From 078084286a4ebeb0c7b27d058638dacc82df63f6 Mon Sep 17 00:00:00 2001
From: Nicolas Patry <patry.nicolas@protonmail.com>
Date: Tue, 18 Mar 2025 10:36:54 +0100
Subject: [PATCH] Fix qwen2.

---
 .../models/custom_modeling/flash_qwen2_modeling.py            | 4 ++--
 1 file changed, 2 insertions(+), 2 deletions(-)

diff --git a/server/text_generation_server/models/custom_modeling/flash_qwen2_modeling.py b/server/text_generation_server/models/custom_modeling/flash_qwen2_modeling.py
index c06e5dcc..f5e4e15c 100644
--- a/server/text_generation_server/models/custom_modeling/flash_qwen2_modeling.py
+++ b/server/text_generation_server/models/custom_modeling/flash_qwen2_modeling.py
@@ -409,7 +409,7 @@ class Qwen2ForCausalLM(torch.nn.Module):
         self.window_size = config.sliding_window
         self.window_size_tensor = (
             torch.tensor(config.sliding_window, device=weights.device)

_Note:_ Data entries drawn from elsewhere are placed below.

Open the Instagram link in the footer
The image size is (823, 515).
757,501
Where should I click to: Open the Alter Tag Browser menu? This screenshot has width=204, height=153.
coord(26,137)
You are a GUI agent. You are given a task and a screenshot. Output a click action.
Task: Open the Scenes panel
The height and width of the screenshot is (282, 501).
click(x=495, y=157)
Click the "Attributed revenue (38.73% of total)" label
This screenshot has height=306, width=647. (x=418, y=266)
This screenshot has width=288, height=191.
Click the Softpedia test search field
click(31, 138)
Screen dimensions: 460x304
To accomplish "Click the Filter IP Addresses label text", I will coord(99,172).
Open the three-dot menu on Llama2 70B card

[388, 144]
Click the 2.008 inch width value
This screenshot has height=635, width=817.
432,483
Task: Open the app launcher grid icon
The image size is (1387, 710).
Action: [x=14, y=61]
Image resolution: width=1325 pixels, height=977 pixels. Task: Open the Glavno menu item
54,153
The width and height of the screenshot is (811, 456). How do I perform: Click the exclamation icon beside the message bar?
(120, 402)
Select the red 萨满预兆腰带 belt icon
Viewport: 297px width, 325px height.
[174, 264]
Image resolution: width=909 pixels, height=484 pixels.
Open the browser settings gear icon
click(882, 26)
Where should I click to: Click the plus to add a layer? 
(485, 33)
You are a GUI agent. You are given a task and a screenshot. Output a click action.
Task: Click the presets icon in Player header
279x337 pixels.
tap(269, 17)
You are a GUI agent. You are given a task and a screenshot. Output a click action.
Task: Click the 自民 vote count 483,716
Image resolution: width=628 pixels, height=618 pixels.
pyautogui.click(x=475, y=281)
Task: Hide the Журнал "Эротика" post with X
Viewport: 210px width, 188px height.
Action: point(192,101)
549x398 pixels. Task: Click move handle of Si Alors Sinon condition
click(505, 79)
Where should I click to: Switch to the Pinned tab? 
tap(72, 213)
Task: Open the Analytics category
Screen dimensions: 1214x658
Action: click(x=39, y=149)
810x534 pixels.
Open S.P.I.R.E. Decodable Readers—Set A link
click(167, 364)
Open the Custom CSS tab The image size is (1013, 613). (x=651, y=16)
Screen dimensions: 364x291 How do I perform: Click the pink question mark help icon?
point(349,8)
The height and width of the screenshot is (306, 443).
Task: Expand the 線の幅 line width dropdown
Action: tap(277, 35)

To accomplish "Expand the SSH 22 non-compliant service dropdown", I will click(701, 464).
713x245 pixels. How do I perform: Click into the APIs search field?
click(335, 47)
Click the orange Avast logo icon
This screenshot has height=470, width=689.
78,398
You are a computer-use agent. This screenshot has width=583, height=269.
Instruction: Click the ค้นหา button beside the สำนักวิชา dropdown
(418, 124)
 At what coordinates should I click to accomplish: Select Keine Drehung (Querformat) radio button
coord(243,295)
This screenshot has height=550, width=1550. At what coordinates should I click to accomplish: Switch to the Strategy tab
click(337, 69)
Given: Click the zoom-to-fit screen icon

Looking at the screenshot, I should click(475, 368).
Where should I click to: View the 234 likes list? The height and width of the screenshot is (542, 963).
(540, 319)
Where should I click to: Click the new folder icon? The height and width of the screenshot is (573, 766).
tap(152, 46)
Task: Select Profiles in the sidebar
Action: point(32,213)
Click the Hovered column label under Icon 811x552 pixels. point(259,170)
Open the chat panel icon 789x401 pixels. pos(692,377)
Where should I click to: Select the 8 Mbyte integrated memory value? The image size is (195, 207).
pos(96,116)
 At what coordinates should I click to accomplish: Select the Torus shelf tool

-            if self.max_past is not None
+            if self.window_size is not None
             else None
         )
 
@@ -431,7 +431,7 @@ class Qwen2ForCausalLM(torch.nn.Module):
         if prefill_cache_indices is not None:
             # Slots also need to be sliced as it has the same size as the whole kv tensor
             slots = slots[prefill_cache_indices]
-        elif self.max_past is not None:
+        elif self.window_size is not None:
             # Clamp in decode mode as paged attention requires clamped values whereas the flash attention
             # kernel requires the true values
             seqlen = seqlen.clamp(max=self.window_size_tensor)